Given that \[ A^{-1} = \frac{1}{7} \begin{bmatrix} 2 & 1 \\ -3 & 2 \end{bmatrix} \] , matrix \( A \) is:

• A. \[ 7 \begin{bmatrix} 2 & -1 \\ 3 & 2 \end{bmatrix} \]
• B. \[ \begin{bmatrix} 2 & -1 \\ 3 & 2 \end{bmatrix} \]
• C. \[ \frac{1}{7} \begin{bmatrix} 2 & -1 \\ 3 & 2 \end{bmatrix} \]
• D. \[ \frac{1}{49} \begin{bmatrix} 2 & -1 \\ 3 & 2 \end{bmatrix} \]

Hint:

To find \( A \) from \( A^-1 \), multiply the inverse by the scalar reciprocal.

Answer 1

The Correct Option is A

Given that \( A^{-1} = \frac{1}{7} \begin{bmatrix} 2 & 1 \\ -3 & 2 \end{bmatrix} \), we need to find matrix \( A \).

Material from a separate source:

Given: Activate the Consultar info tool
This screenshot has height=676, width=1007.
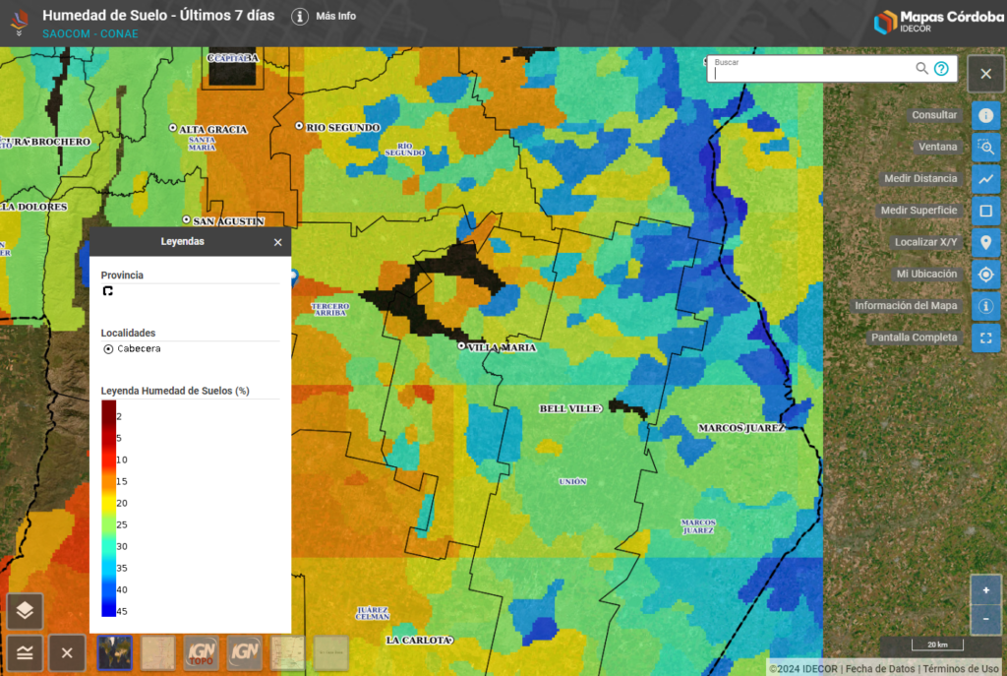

The inverse of a \( 2 \times 2 \) matrix \( \begin{bmatrix} a & b \\ c & d \end{bmatrix} \) is given by: \[ A^{-1} = \frac{1}{ad - bc} \begin{bmatrix} d & -b \\ -c & a \end{bmatrix} \] Applying this to \( A^{-1} \): \[ A^{-1} = \frac{1}{7} \begin{bmatrix} 2 & 1 \\ -3 & 2 \end{bmatrix} \] The determinant of \( A^{-1} \) is: \[ \det(A^{-1}) = \left(\frac{1}{7}\right)^2 (2 \cdot 2 - 1 \cdot (-3)) = \frac{1}{49} (4 + 3) = \frac{7}{49} = \frac{1}{7} \] Now, the inverse of \( A^{-1} \) (which is \( A \)) is: \[ A = \frac{1}{\det(A^{-1})} \begin{bmatrix} 2 & -1 \\ 3 & 2 \end{bmatrix} = 7 \begin{bmatrix} 2 & -1 \\ 3 & 2 \end{bmatrix} \] Therefore, the correct answer is: \[ \boxed{A = 7 \begin{bmatrix} 2 & -1 \\ 3 & 2 \end{bmatrix}} \]